*Exercise objective*
Lay out every line of the entries below as a numbered list, leaving out any blank lines.

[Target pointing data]
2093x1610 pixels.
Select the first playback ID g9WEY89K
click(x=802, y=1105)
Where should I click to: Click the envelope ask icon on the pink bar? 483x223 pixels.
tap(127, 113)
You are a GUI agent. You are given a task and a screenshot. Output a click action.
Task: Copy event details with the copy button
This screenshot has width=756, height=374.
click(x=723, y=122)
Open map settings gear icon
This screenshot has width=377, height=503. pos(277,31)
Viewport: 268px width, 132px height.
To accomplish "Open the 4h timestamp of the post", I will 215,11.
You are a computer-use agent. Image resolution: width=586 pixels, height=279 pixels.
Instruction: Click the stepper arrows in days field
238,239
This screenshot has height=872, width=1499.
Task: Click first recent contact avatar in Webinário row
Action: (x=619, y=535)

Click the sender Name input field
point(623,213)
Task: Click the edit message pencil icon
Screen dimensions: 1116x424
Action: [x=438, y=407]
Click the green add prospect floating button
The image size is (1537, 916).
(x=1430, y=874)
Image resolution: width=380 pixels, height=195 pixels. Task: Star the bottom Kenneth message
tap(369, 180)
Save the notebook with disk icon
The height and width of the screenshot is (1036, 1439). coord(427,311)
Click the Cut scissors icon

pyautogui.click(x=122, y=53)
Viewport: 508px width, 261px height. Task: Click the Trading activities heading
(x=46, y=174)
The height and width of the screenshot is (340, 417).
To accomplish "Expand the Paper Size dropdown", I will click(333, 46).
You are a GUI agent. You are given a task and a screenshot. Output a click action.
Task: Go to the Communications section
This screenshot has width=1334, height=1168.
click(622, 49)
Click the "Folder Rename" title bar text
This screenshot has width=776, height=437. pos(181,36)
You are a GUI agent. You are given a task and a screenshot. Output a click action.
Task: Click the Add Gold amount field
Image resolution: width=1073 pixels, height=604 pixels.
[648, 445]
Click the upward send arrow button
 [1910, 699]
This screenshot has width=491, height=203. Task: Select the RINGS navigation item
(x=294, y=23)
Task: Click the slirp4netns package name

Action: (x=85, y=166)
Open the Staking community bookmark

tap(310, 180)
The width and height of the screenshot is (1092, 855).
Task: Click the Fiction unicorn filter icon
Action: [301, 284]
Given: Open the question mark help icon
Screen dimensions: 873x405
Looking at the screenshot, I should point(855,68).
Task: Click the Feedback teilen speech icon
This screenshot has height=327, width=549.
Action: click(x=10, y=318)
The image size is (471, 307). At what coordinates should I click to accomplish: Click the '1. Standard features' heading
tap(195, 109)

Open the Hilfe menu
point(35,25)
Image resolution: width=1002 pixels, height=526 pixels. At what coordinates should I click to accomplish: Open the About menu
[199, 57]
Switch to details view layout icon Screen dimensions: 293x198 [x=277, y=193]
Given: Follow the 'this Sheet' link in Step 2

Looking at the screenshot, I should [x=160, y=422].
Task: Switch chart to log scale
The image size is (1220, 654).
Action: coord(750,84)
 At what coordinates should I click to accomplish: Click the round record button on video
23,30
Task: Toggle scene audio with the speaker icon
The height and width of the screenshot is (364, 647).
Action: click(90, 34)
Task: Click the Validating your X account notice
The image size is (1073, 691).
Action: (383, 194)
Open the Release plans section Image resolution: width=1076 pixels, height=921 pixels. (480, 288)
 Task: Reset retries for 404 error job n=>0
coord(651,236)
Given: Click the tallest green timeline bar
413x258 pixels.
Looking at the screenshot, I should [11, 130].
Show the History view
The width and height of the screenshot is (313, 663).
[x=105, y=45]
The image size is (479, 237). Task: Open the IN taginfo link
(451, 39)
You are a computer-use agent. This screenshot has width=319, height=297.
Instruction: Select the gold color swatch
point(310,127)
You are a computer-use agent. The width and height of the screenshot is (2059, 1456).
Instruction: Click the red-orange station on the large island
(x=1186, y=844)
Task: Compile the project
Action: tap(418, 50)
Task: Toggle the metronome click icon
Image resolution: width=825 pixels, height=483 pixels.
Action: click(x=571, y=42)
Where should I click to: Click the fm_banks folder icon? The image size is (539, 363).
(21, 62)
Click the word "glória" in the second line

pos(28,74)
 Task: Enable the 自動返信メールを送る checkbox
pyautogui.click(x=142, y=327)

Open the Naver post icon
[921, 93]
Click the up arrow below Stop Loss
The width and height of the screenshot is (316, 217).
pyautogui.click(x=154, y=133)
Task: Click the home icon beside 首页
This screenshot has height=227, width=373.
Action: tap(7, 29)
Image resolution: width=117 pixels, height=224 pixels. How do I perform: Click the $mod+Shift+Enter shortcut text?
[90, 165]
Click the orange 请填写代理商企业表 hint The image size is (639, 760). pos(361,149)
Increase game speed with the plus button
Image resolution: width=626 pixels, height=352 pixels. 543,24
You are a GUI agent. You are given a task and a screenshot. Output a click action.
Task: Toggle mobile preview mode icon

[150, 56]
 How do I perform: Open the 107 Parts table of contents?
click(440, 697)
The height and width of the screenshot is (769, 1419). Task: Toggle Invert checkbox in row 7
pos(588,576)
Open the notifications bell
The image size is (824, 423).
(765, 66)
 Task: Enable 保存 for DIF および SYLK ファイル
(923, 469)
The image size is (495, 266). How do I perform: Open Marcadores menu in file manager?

*In response*
1. 2093x1610 pixels.
2. Select the first playback ID g9WEY89K
3. click(x=802, y=1105)
4. Where should I click to: Click the envelope ask icon on the pink bar? 483x223 pixels.
5. tap(127, 113)
6. You are a GUI agent. You are given a task and a screenshot. Output a click action.
7. Task: Copy event details with the copy button
8. This screenshot has width=756, height=374.
9. click(x=723, y=122)
10. Open map settings gear icon
11. This screenshot has width=377, height=503. pos(277,31)
12. Viewport: 268px width, 132px height.
13. To accomplish "Open the 4h timestamp of the post", I will 215,11.
14. You are a computer-use agent. Image resolution: width=586 pixels, height=279 pixels.
15. Instruction: Click the stepper arrows in days field
16. 238,239
17. This screenshot has height=872, width=1499.
18. Task: Click first recent contact avatar in Webinário row
19. Action: (x=619, y=535)
20. Click the sender Name input field
21. point(623,213)
22. Task: Click the edit message pencil icon
23. Screen dimensions: 1116x424
24. Action: [x=438, y=407]
25. Click the green add prospect floating button
26. The image size is (1537, 916).
27. (x=1430, y=874)
28. Image resolution: width=380 pixels, height=195 pixels. Task: Star the bottom Kenneth message
29. tap(369, 180)
30. Save the notebook with disk icon
31. The height and width of the screenshot is (1036, 1439). coord(427,311)
32. Click the Cut scissors icon
33. pyautogui.click(x=122, y=53)
34. Viewport: 508px width, 261px height. Task: Click the Trading activities heading
35. (x=46, y=174)
36. The height and width of the screenshot is (340, 417).
37. To accomplish "Expand the Paper Size dropdown", I will click(333, 46).
38. You are a GUI agent. You are given a task and a screenshot. Output a click action.
39. Task: Go to the Communications section
40. This screenshot has width=1334, height=1168.
41. click(622, 49)
42. Click the "Folder Rename" title bar text
43. This screenshot has width=776, height=437. pos(181,36)
44. You are a GUI agent. You are given a task and a screenshot. Output a click action.
45. Task: Click the Add Gold amount field
46. Image resolution: width=1073 pixels, height=604 pixels.
47. [648, 445]
48. Click the upward send arrow button
49.  [1910, 699]
50. This screenshot has width=491, height=203. Task: Select the RINGS navigation item
51. (x=294, y=23)
52. Task: Click the slirp4netns package name
53. Action: (x=85, y=166)
54. Open the Staking community bookmark
55. tap(310, 180)
56. The width and height of the screenshot is (1092, 855).
57. Task: Click the Fiction unicorn filter icon
58. Action: [301, 284]
59. Given: Open the question mark help icon
60. Screen dimensions: 873x405
61. Looking at the screenshot, I should point(855,68).
62. Task: Click the Feedback teilen speech icon
63. This screenshot has height=327, width=549.
64. Action: click(x=10, y=318)
65. The image size is (471, 307). At what coordinates should I click to accomplish: Click the '1. Standard features' heading
66. tap(195, 109)
67. Open the Hilfe menu
68. point(35,25)
69. Image resolution: width=1002 pixels, height=526 pixels. At what coordinates should I click to accomplish: Open the About menu
70. [199, 57]
71. Switch to details view layout icon Screen dimensions: 293x198 [x=277, y=193]
72. Given: Follow the 'this Sheet' link in Step 2
73. Looking at the screenshot, I should [x=160, y=422].
74. Task: Switch chart to log scale
75. The image size is (1220, 654).
76. Action: coord(750,84)
77.  At what coordinates should I click to accomplish: Click the round record button on video
78. 23,30
79. Task: Toggle scene audio with the speaker icon
80. The height and width of the screenshot is (364, 647).
81. Action: click(90, 34)
82. Task: Click the Validating your X account notice
83. The image size is (1073, 691).
84. Action: (383, 194)
85. Open the Release plans section Image resolution: width=1076 pixels, height=921 pixels. (480, 288)
86.  Task: Reset retries for 404 error job n=>0
87. coord(651,236)
88. Given: Click the tallest green timeline bar
89. 413x258 pixels.
90. Looking at the screenshot, I should [11, 130].
91. Show the History view
92. The width and height of the screenshot is (313, 663).
93. [x=105, y=45]
94. The image size is (479, 237). Task: Open the IN taginfo link
95. (451, 39)
96. You are a computer-use agent. This screenshot has width=319, height=297.
97. Instruction: Select the gold color swatch
98. point(310,127)
99. You are a computer-use agent. The width and height of the screenshot is (2059, 1456).
100. Instruction: Click the red-orange station on the large island
101. (x=1186, y=844)
102. Task: Compile the project
103. Action: tap(418, 50)
104. Task: Toggle the metronome click icon
105. Image resolution: width=825 pixels, height=483 pixels.
106. Action: click(x=571, y=42)
107. Where should I click to: Click the fm_banks folder icon? The image size is (539, 363).
108. (21, 62)
109. Click the word "glória" in the second line
110. pos(28,74)
111.  Task: Enable the 自動返信メールを送る checkbox
112. pyautogui.click(x=142, y=327)
113. Open the Naver post icon
114. [921, 93]
115. Click the up arrow below Stop Loss
116. The width and height of the screenshot is (316, 217).
117. pyautogui.click(x=154, y=133)
118. Task: Click the home icon beside 首页
119. This screenshot has height=227, width=373.
120. Action: tap(7, 29)
121. Image resolution: width=117 pixels, height=224 pixels. How do I perform: Click the $mod+Shift+Enter shortcut text?
122. [90, 165]
123. Click the orange 请填写代理商企业表 hint The image size is (639, 760). pos(361,149)
124. Increase game speed with the plus button
125. Image resolution: width=626 pixels, height=352 pixels. 543,24
126. You are a GUI agent. You are given a task and a screenshot. Output a click action.
127. Task: Toggle mobile preview mode icon
128. [150, 56]
129.  How do I perform: Open the 107 Parts table of contents?
130. click(440, 697)
131. The height and width of the screenshot is (769, 1419). Task: Toggle Invert checkbox in row 7
132. pos(588,576)
133. Open the notifications bell
134. The image size is (824, 423).
135. (765, 66)
136.  Task: Enable 保存 for DIF および SYLK ファイル
137. (923, 469)
138. The image size is (495, 266). How do I perform: Open Marcadores menu in file manager?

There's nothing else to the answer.